Ils font partie du même théâtre : la tragédie antique.
Le choeur répond, attise, autorise, accompagne, se tait.
L'expression des solitudes de l'homme face à sa peur.
Amour, séduction, passion, mort sont intimement liés.
Dialogue incessant.
Moment de vérité et de mort.
«  Eros et Thanatos se confondent ».
Inséparables.
L'un et l'autre sont des arts communautaires éphémères, intemporels.
Il faut pour le comprendre revenir à leur naissance. Ces deux arts ont les mêmes origines, la même histoire. L'un et l'autre n'ont pas toujours été des arts politiquement corrects, des icônes exotiques, des hochets pour touristes...
L'un et l'autre correspondent à une culture de la marginalité.
Ils ont tous deux à un moment de leur histoire été récupérés par l'appareil d'état et religieux qui devant leur impuissance à les faire taire ont préféré les encadrer les dominer les réglementer.
L'un est l'autre sont enfants du fleuve Guadalquivir, de la terre et du ciel, Enfants des sables, enfants gitans .
Arts du rituel, de la transe, du transport, arts du passage.
« L'obscur racine du cri » comme le désignait Frederico Garcia Lorca.
Chant profond.

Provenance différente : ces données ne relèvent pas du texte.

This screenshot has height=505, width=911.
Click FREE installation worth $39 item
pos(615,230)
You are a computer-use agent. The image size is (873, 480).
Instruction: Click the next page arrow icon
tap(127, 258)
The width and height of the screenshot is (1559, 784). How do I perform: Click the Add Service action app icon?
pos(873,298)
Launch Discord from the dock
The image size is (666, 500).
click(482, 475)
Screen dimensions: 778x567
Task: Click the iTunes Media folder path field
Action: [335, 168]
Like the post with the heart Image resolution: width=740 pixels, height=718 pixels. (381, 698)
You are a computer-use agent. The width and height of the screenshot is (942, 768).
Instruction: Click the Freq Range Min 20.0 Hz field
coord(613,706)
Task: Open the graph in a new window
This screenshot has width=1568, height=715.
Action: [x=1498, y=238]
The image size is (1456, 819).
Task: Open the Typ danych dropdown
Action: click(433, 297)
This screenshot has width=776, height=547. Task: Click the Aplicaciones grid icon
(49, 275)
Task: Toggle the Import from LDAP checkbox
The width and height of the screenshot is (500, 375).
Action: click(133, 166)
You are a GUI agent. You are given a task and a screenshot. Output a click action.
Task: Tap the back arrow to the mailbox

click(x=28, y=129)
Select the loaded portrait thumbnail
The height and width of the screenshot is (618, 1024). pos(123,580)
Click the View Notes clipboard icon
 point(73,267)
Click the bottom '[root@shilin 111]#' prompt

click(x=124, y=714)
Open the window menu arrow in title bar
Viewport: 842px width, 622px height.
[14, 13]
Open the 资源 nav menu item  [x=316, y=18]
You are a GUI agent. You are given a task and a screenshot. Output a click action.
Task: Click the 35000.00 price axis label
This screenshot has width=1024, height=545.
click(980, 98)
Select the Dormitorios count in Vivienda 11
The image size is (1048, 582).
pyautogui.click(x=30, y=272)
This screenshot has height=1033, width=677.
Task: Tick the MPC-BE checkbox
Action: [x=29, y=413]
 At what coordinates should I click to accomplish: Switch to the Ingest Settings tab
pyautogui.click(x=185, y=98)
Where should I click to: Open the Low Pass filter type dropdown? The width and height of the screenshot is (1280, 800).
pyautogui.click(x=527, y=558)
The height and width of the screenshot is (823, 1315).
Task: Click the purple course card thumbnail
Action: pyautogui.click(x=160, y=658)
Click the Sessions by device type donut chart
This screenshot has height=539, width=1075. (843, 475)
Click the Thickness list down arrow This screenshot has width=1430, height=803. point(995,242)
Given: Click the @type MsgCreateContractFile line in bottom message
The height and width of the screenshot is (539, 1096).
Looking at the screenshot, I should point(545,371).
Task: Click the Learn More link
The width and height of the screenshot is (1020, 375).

L'origine. Violence, combat. Percussions du sol, écriture de la matière élémentaire.
L'eau, le feu, la terre, l'air : chemins de poussière. L'homme trace et ne grave rien.
Inspiration, improvisation : Geste, souffle, parole, tout se construit à l'instant, et rien n'en subsistera. Mémoire originelle.
Actes tragiques et ironiques.
Recherche, quête de l'Autre, cet autre et ce moi même.
Dualité constante : communauté/individu, féminin/masculin, homme/ divin.
Petit traité anthropologie culturelle qui nous permet de réaliser que le Sacré ne relèvera jamais d'aucune morale.
Ce sont des arts profanes, dans le sens de la profanation, de l'insoumission.
Voilà sans doute pourquoi il y aura toujours autour de ces deux arts autant de questionnement, de fascination, de peur, de répulsions, d'incompréhension. C'est dans le risqe de leur parole que ces deux arts conjuguent leur destin.
Le chant profond de l'homme n'est pas une berceuse, il exprime l'authenticité de l'humain.
L'homme , cet éternel Eros malgré tout, héros par lui même, ce sensible mortel, ce sauvage labyrinthique.